This is exactly what helped Alvera when she arrived in Lebanon at the age of 18 after more than a year on the run. At that time, she found a connection at the youth meetings of a Christian community and thus found support and was no longer alone. Her great role model is Father Youssef, the priest who supported her from the very beginning and accompanied her family. He distributed food parcels and medicine to the Iraqi community for our partner organisation Pontifical Mission. That impressed the young people. When a position in social work became available, Alvera knew immediately: "That's what I want to do." Helping others. Showing them how to help themselves when they have experienced what they have experienced.
"I've been through so many terrible things. In Mosul, we were threatened by terrorist groups like IS for ten years because we are Christians." Alvera's father and brothers barely survived several attacks, a bomb destroyed the family home and the street was littered with corpses after a car bomb attack.
Alvera was ten years old when she witnessed this. Despite her severe trauma, she says today: "That is my strength now: I have the feeling that I can cope with everything and achieve anything." That's why she wants to dedicate her life to the church, as a human rights activist or lawyer. "Because I was there, I know what it means to fight, what it demands of you - and what people need during the war and afterwards."
She has turned the terrible things in her life into something beautiful. Alvera developed this ability in a hopeless situation. She processed her feelings in pictures that she painted - the fear, the insecurity, the helplessness, the anger. "When I heard the bombs, I drew. The sounds of war, my flinching at every bang, moved my pencil," says the young woman, explaining how it all began.
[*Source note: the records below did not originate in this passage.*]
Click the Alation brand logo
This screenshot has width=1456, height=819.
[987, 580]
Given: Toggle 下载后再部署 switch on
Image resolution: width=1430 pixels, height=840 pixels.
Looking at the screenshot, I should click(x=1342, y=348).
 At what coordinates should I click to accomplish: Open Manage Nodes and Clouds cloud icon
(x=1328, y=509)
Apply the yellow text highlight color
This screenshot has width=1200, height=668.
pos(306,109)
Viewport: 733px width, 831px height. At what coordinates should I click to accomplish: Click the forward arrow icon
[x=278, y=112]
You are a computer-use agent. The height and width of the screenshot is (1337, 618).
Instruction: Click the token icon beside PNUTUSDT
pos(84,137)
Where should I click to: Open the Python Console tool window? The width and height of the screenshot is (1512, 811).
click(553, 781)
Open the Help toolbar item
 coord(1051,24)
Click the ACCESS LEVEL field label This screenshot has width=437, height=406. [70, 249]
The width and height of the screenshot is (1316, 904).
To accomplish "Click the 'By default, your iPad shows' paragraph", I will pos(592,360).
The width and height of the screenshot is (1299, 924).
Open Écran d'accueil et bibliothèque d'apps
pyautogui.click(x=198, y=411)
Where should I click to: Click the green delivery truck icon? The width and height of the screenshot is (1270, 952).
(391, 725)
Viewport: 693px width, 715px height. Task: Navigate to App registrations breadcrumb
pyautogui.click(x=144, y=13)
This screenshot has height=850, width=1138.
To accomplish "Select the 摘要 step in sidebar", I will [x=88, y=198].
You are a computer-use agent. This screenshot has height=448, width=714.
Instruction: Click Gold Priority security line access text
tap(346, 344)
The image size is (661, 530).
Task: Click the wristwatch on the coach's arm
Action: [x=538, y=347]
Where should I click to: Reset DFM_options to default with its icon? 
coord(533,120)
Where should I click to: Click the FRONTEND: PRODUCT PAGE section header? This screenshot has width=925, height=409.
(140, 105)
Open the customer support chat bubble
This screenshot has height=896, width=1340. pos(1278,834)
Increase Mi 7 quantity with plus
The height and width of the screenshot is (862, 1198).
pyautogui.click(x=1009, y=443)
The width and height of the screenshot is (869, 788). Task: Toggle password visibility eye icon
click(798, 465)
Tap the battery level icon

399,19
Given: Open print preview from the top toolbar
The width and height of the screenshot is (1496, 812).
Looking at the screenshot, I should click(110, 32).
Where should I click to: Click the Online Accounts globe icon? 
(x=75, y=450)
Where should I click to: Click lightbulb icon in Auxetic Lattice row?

But it was only in Lebanon that the young woman had the means and materials to paint professionally enough to show her pictures in exhibitions.
"When I paint, I forget everything and get into a flow: I'm in my world of colours and shapes for eight hours at a time," she says, describing the effect that art has on her. Sometimes she sells her paintings and donates the money to the school she works for when other income is scarce there. "That's beauty for me: being there for others."